El reflejo patriarcal también está presente cuando las mujeres tienen que consumir de manera encubierta, escondidas, intentando que se note cuanto menos mejor. Aquí muchos hombres –también consumidores– los aconsejan tomar menos cantidad que ellos, principalmente para que puedan seguir cumpliendo este rol de responsabilidad que implica ser mujer, o quizás para evitar la punzante resonancia de la palabra –viciosa– que tienen que oír tantas veces. Esta clandestinidad hace que su consumo sea invisible –sobre todo en drogas prescritas– para no traspasar fronteras más allá de las personales, que todo quede «de la piel hacia dentro» y en caso de compartir este espacio, que sea con la «familia consumidora creada».
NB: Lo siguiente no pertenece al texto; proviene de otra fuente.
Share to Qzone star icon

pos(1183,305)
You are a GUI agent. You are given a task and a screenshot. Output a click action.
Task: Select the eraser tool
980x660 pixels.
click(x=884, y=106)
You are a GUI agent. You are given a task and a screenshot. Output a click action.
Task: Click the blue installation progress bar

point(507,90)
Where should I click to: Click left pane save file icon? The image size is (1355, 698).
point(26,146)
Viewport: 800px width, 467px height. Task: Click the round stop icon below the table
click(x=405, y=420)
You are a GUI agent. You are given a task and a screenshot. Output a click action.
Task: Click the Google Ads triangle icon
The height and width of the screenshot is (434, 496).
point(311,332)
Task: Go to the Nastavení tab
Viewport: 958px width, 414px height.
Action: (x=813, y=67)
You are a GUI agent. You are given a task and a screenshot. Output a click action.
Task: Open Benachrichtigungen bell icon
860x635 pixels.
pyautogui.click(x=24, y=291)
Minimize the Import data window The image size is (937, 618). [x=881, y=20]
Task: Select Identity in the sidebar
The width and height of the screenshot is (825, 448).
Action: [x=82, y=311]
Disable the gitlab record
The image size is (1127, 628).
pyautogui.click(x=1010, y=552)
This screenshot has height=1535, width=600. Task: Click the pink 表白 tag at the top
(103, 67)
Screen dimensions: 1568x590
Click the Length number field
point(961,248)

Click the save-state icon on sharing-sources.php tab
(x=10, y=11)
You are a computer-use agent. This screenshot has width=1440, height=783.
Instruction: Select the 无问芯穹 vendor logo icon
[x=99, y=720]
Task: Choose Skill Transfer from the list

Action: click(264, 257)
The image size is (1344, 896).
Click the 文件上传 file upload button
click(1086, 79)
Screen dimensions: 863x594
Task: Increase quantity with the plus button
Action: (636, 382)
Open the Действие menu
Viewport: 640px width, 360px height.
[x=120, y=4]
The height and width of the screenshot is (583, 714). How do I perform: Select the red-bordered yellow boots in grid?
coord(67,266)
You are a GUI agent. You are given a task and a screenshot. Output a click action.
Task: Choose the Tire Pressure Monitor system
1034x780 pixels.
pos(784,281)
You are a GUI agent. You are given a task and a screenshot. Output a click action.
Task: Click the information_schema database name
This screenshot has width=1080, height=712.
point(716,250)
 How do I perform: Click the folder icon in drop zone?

Con todo eso y desde el ámbito profesional, se hacen necesarias estrategias de prevención, programas de reducción de riesgos y tratamientos para el abuso de sustancias que satisfagan las necesidades particulares de las mujeres, adaptándose a los cambios sociales e implementando mensajes con perspectiva de género, basados a favorecer la autoestima femenina en su propia percepción y valoración, consiguiendo que ellas se puedan ver a sí mismas y no a través de las/los otros, haciendo feministas cada una de las intervenciones que hacemos con las mujeres.
Toma cada vez más importancia la articulación de redes solidarias entre las mujeres, la creación de espacios inclusivos y exclusivos para ellas, espacios de pensamiento donde activar procesos de (des)aprendizaje y co-crear nuevos roles de género, donde puedan expresar, sumar, soltar, conectar y desenvolver, donde todas estas uniones contribuyan a desmaternizar las mujeres, orientar hacia el equilibrio de los factores de riesgo y protección en diferentes áreas de la vida, como|cómo es la familia, el grupo de pares, las relaciones sociales y el consumo de drogas.
Sólo así podremos conseguir una visión más equitativa, inclusiva y holística de nuestra sociedad.